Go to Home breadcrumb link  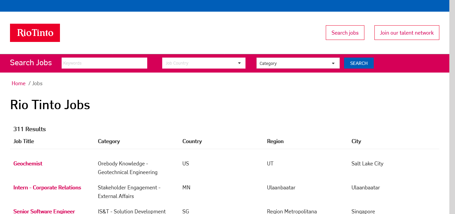[18, 83]
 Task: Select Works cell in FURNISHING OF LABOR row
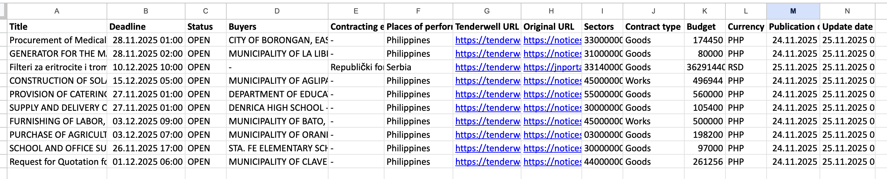coord(653,121)
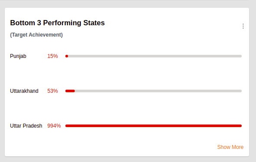This screenshot has width=256, height=162.
Task: Click the grey unfilled part of Punjab's bar
Action: pos(155,56)
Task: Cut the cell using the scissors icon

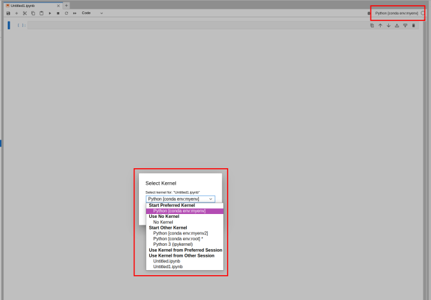Action: pos(25,13)
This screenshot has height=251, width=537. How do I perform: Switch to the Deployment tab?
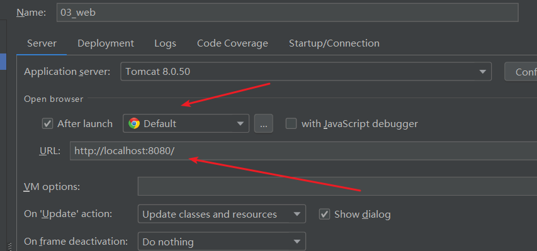click(x=106, y=43)
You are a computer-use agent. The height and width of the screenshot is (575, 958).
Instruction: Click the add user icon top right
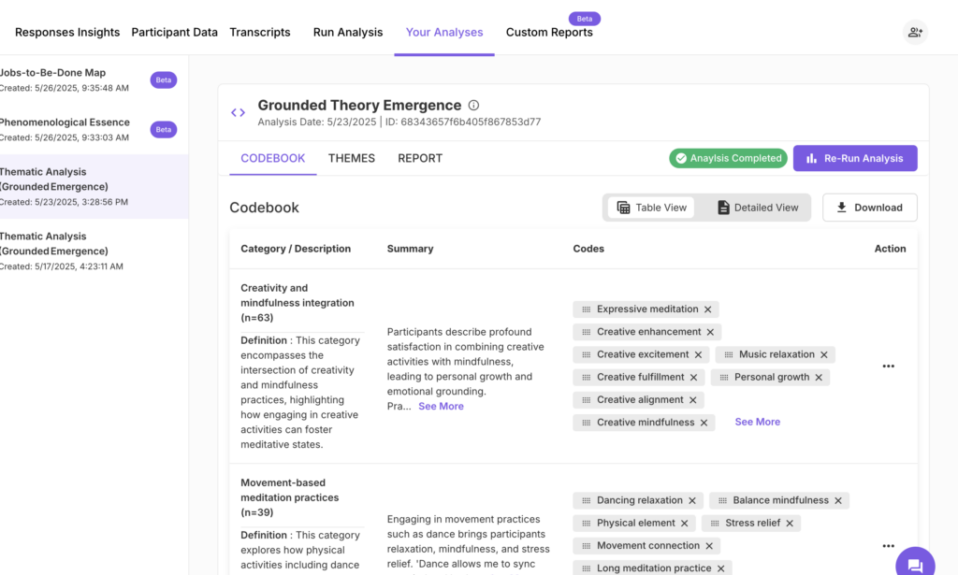coord(915,32)
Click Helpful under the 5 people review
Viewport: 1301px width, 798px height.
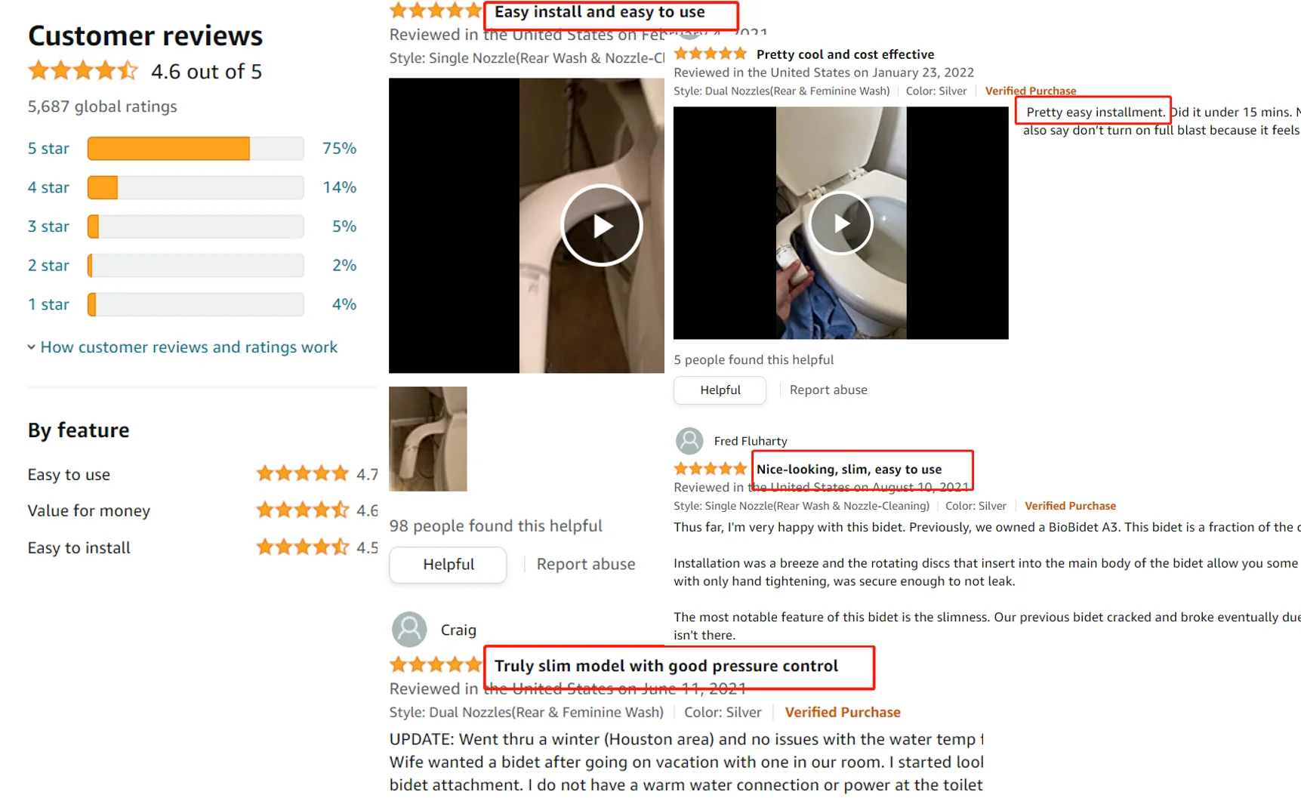[x=720, y=390]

◇ ◇ ◇ ◇

_WORK ORDER:_ All that is wanted is an exact copy of the lines from the line bearing "Instruction: Click the" through the final line of the entries, including both ends but no pictures.

_SOLUTION FOR THIS EXERCISE:_
Instruction: Click the add user icon top right
coord(915,32)
Click Helpful under the 5 people review
Viewport: 1301px width, 798px height.
[x=720, y=390]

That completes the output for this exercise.